▶ EXERCISE BRIEF
In the material below, the lines from the one containing "Select Partizan +25.5 at odds 1.01" through the one containing "Open the three-dot" are to be given again exactly, ends included, and no others.

▶ DATASET
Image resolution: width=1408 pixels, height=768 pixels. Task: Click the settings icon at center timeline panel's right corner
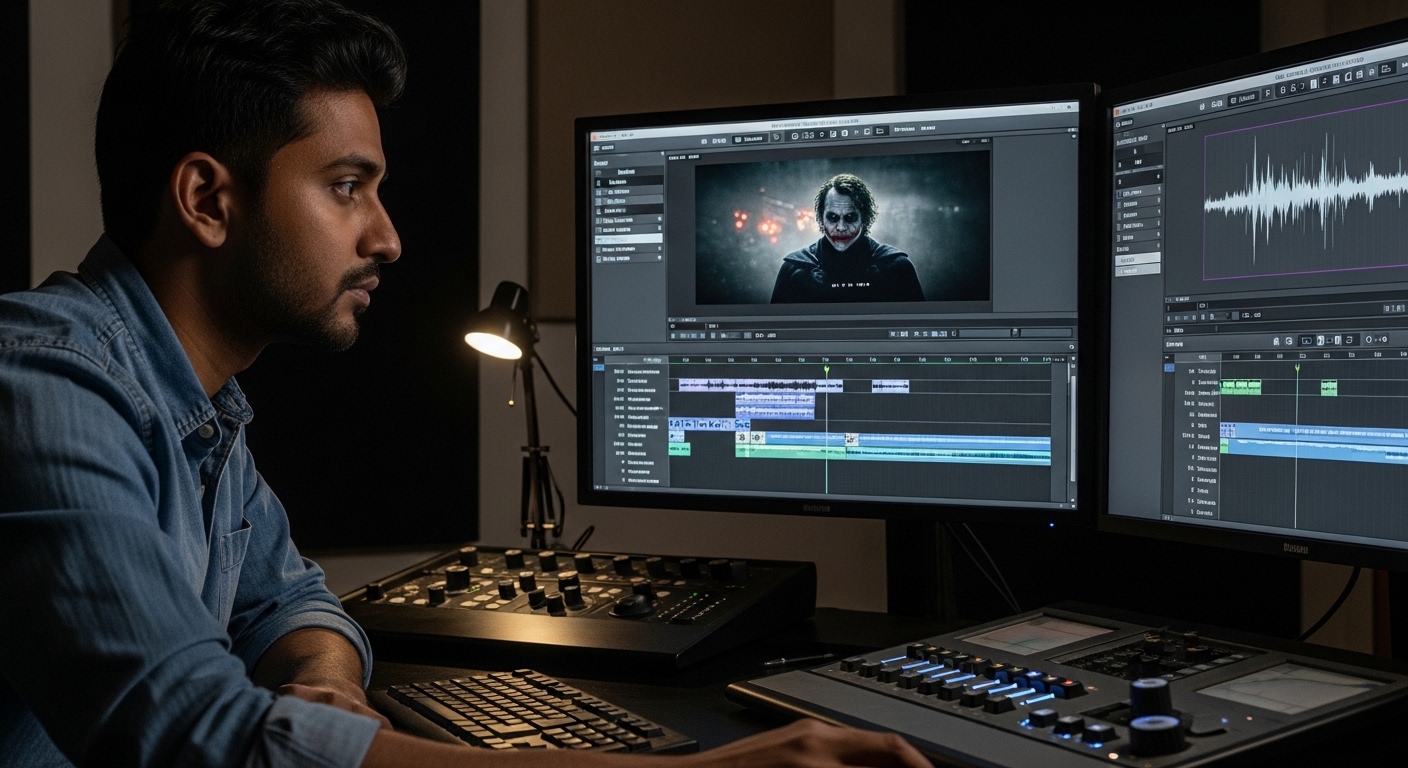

* * *

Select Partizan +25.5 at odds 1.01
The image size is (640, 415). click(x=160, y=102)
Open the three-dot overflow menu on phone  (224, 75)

--

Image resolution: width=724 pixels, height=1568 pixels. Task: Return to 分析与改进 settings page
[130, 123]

▶ ANSWER BELOW
Select Partizan +25.5 at odds 1.01
The image size is (640, 415). click(x=160, y=102)
Open the three-dot overflow menu on phone  (224, 75)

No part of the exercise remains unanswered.